Exercise directions: Scan the records for the line containing "Отклонить (126, 2554)". From there through the last line, write out each line exactly.

(Entries taken from a collection)
- - - - -

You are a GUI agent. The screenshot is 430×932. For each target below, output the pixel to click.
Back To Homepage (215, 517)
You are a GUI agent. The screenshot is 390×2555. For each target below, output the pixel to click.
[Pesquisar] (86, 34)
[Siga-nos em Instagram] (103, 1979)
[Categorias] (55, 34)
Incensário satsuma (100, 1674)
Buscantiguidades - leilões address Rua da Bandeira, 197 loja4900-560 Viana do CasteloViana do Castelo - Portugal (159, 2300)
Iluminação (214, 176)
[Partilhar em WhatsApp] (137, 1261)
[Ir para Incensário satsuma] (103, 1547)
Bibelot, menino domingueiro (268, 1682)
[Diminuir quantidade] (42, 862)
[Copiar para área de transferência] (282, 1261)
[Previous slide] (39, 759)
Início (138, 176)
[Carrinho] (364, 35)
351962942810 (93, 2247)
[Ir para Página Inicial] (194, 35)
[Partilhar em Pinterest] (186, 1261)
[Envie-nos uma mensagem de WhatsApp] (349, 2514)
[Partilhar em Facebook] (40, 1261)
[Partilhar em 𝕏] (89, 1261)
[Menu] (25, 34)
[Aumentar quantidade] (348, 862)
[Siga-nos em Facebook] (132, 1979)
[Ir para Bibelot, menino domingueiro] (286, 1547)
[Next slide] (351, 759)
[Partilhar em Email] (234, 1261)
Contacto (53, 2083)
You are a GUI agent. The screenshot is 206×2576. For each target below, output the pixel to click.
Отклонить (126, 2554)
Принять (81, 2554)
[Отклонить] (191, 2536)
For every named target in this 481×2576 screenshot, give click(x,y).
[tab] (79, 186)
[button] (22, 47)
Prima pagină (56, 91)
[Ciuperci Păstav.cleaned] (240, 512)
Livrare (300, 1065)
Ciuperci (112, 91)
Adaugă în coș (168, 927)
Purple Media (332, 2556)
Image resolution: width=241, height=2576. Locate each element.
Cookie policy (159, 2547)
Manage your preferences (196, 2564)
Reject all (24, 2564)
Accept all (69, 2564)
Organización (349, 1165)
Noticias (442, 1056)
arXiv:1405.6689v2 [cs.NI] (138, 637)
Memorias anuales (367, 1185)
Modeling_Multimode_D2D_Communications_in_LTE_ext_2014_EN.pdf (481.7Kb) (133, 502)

- - - - -

Response below:
Отклонить (126, 2554)
Принять (81, 2554)
[Отклонить] (191, 2536)
For every named target in this 481×2576 screenshot, give click(x,y).
[tab] (79, 186)
[button] (22, 47)
Prima pagină (56, 91)
[Ciuperci Păstav.cleaned] (240, 512)
Livrare (300, 1065)
Ciuperci (112, 91)
Adaugă în coș (168, 927)
Purple Media (332, 2556)
Image resolution: width=241, height=2576. Locate each element.
Cookie policy (159, 2547)
Manage your preferences (196, 2564)
Reject all (24, 2564)
Accept all (69, 2564)
Organización (349, 1165)
Noticias (442, 1056)
arXiv:1405.6689v2 [cs.NI] (138, 637)
Memorias anuales (367, 1185)
Modeling_Multimode_D2D_Communications_in_LTE_ext_2014_EN.pdf (481.7Kb) (133, 502)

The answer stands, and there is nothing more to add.